Graphical models are widely used to represent dependence structures in biological systems, where directed edges may encode causal relationships under appropriate assumptions. We present baycn (BAYesian Causal Network), a novel approximate Bayesian method for inferring probabilities of edge directions and edge absence, while allowing flexible, user-specified priors to encode sparsity and an input graph to incorporate biological knowledge. For inference, we develop a Metropolis-Hastings-like sampler over graph structures based on a pseudo-posterior with a plug-in likelihood, which eliminates potentially high-dimensional nuisance parameters. This formulation substantially improves computational efficiency while yielding posterior probabilities that reflect Markov equivalence. We apply baycn to two genomic applications: distinguishing direct from indirect target genes of a shared genetic variant, and inferring combinatorial binding of transcription factors during tissue differentiation in Drosophila embryos. Both applications involve discrete and continuous data types that are common in genomics. Selected variables in these applications are treated as instrumental variables to help impose constraints on edge direction.
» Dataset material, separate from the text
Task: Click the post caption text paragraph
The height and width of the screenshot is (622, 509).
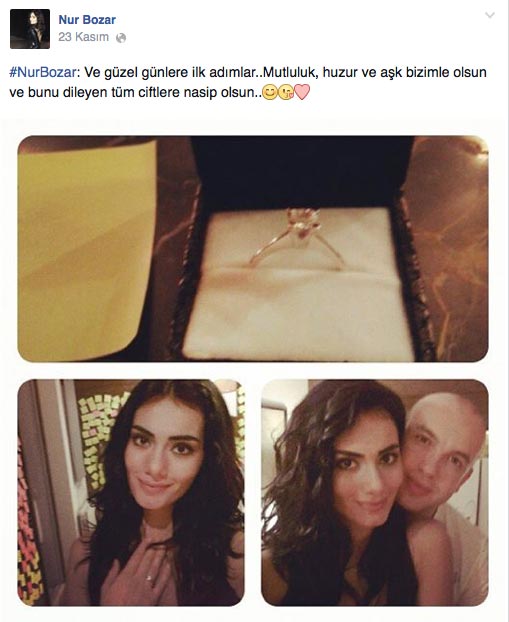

Baycn demonstrates substantially improved accuracy at both the graph and edge levels, while existing methods do not handle mixed data, fail to capture weak signals, or are computationally infeasible.Author summary: Biological networks are widely used to describe relationships among genes, proteins, and other molecular features, but inferring which connections are real and which way information flows remains challenging. We present baycn, a Bayesian method that assigns probabilities to three possible states for each potential connection: A to B, B to A, or no edge. This edge-based representation allows researchers to incorporate prior biological knowledge, such as expected sparsity or known constraints. Baycn is designed to be computationally efficient, making it practical for real genomic studies. The estimated edge-state probabilities are well calibrated. It can analyze data that include both discrete and continuous values, which are common in genomics, and can use selected variables to improve inference of edge direction. Across simulations and two genomic applications, baycn achieves higher accuracy than existing approaches.